WHAT TO DO ::
**1.** Answer these questions about the forum thread on jumping from an accelerating platform, using only what the thread states.
(a) For how long would a person accelerate at the same rate as the platform?
(b) According to the thread, why would you feel the weight of the ball you hold?
(c) Which law is given as the reason you stop accelerating once you no longer touch the platform?
**2.** Carry on the forum thread about jumping from an accelerating platform, beginning right after its final reply.

DOCUMENT SEGMENT ::
------------------------------------------------------------

2. Yes, because the force exerted by the platform is transferred through your arm to the ball, so you will feel its weight.
3. It would land back on the platform for the same reason that you yourself would land back on the platform after jumping.
 
Drakkith said:
1. Yes, you will. Since the platform is accelerating, it will catch back up to you, which is indistinguishable from jumping into the air and falling back to the ground.
2. Yes, because the force exerted by the platform is transferred through your arm to the ball, so you will feel its weight.
3. It would land back on the platform for the same reason that you yourself would land back on the platform after jumping.

Wait, weren't I be accelerating at the same rate as the platform does after the accelerating platform hits my feet like an elevator?
 
Ryan Bruch said:
Wait, weren't I be accelerating at the same rate as the platform does after the accelerating platform hits my feet like an elevator?

You would be accelerating at the same rate as the platform as long as you were standing on it. When you jump and are above it, you are no longer accelerating, so the platform catches up to you.
 
Ryan Bruch said:
Wait, weren't I be accelerating at the same rate as the platform does after the accelerating platform hits my feet like an elevator?

You won't keep accelerating once you stop touching the platform due to the law of inertia. That is the same reason you'd feel your own and the ball's weight when standing on the accelerating platform.

------------------------------------------------------------

DATA SHOWN ::
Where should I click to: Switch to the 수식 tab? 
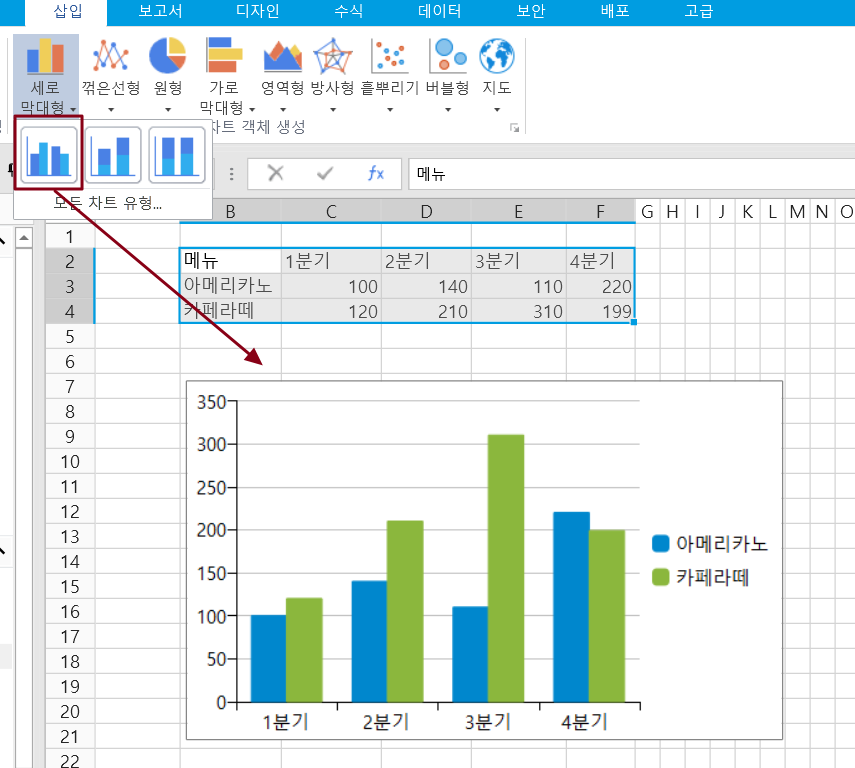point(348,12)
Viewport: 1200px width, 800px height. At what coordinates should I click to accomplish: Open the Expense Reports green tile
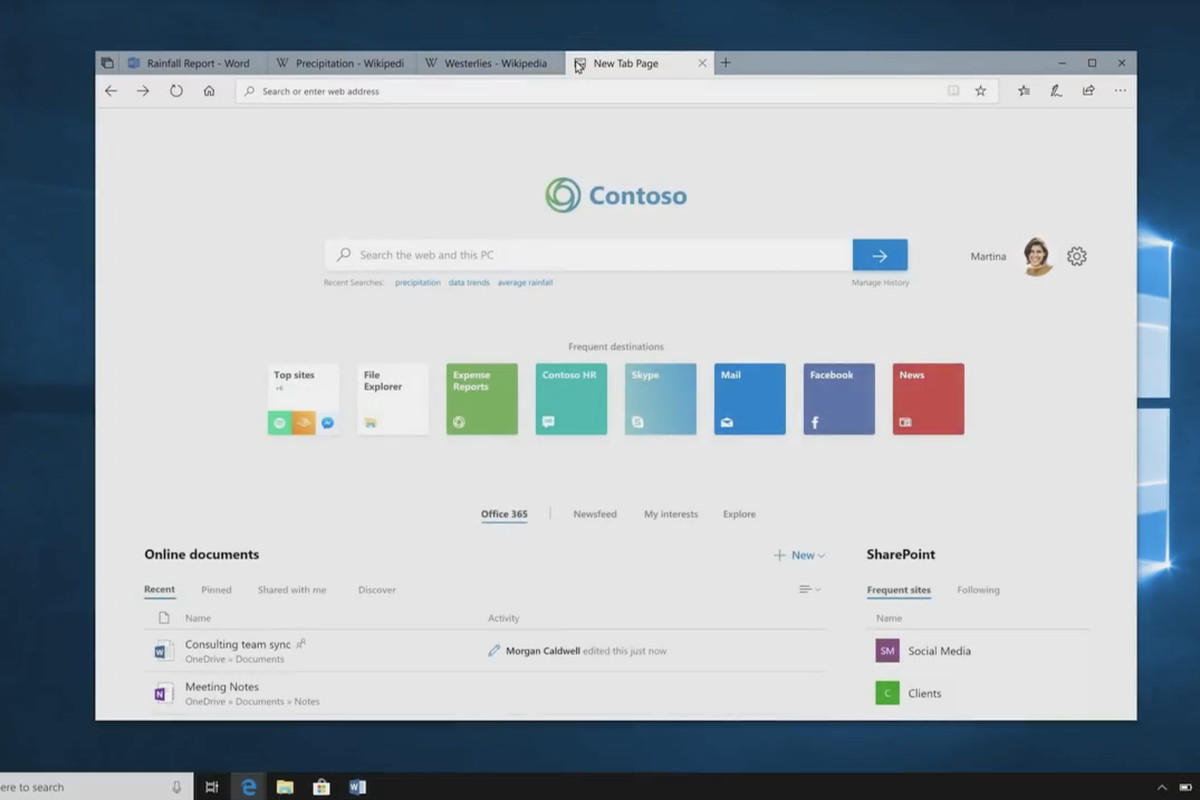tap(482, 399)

------------------------------------------------------------

RESULTS ::
**1.**
(a) As long as the person is standing on it.
(b) Because the force exerted by the platform is transferred through your arm to the ball.
(c) The law of inertia.

**2.**
Drakkith said:
When you jump and are above it, you are no longer accelerating, so the platform catches up to you.

Wouldn't I be remaining in motion per Newton's first law, like how I throw
Cruz Martinez said:
You won't keep accelerating once you stop touching the platform due to your body's inertia. That is the same reason you'd feel your own and the ball's weight.

Wait, I am in space. Isn't my situation the same as this: "If I throw a ball upward while on the roof of a moving train, the ball would land right back in my hand instead of landing farther back"?
 
Ryan Bruch said:
Wait, I am in space. Isn't my situation the same as this: "If I throw a ball upward while on the roof of a moving train, the ball would land right back in my hand instead of landing farther back"?

That also happens due to the law of inertia. The law of inertia says that an object on which no forces act keeps a constant velocity along a straight line, in this case the "conserved" velocity is along the direction of motion of the train since no forces act in that direction.

In the case of the accelerating platform, once you jump up and stop touching the platform, your veocity will be constant i.e. you will stop accelerating.
 
Cruz Martinez said:
That also happens due to the law of inertia. The law of inertia says that an object on which no forces act keeps a constant velocity along a straight line, in this case the "conserved" velocity is along the direction of motion of the train since no forces act in that direction.

In the case of the accelerating platform, once you jump up and stop touching the platform, your veocity will be constant i.e. you will stop accelerating.

So if the train in my example is accelerating, the ball would not land right back in my hand? please use "correct" or "incorrect."
 
Ryan Bruch said:
So if the train in my example is accelerating, the ball would not land right back in my hand? please use "correct" or "incorrect."

I suppose you mean a moving train accelerating horizontally, in that case yes the ball wouldn't land right back on your hand but on a different spot.
 
  • #10
Okay, I understand now. The condition would be like when I am on Earth, but what about liquid water? Assuming that the platform is covered with a dorm, the temperature is optimal, and the dorm is filled with enough gas so that the pressure is enough for water to become liquid, how would it behave?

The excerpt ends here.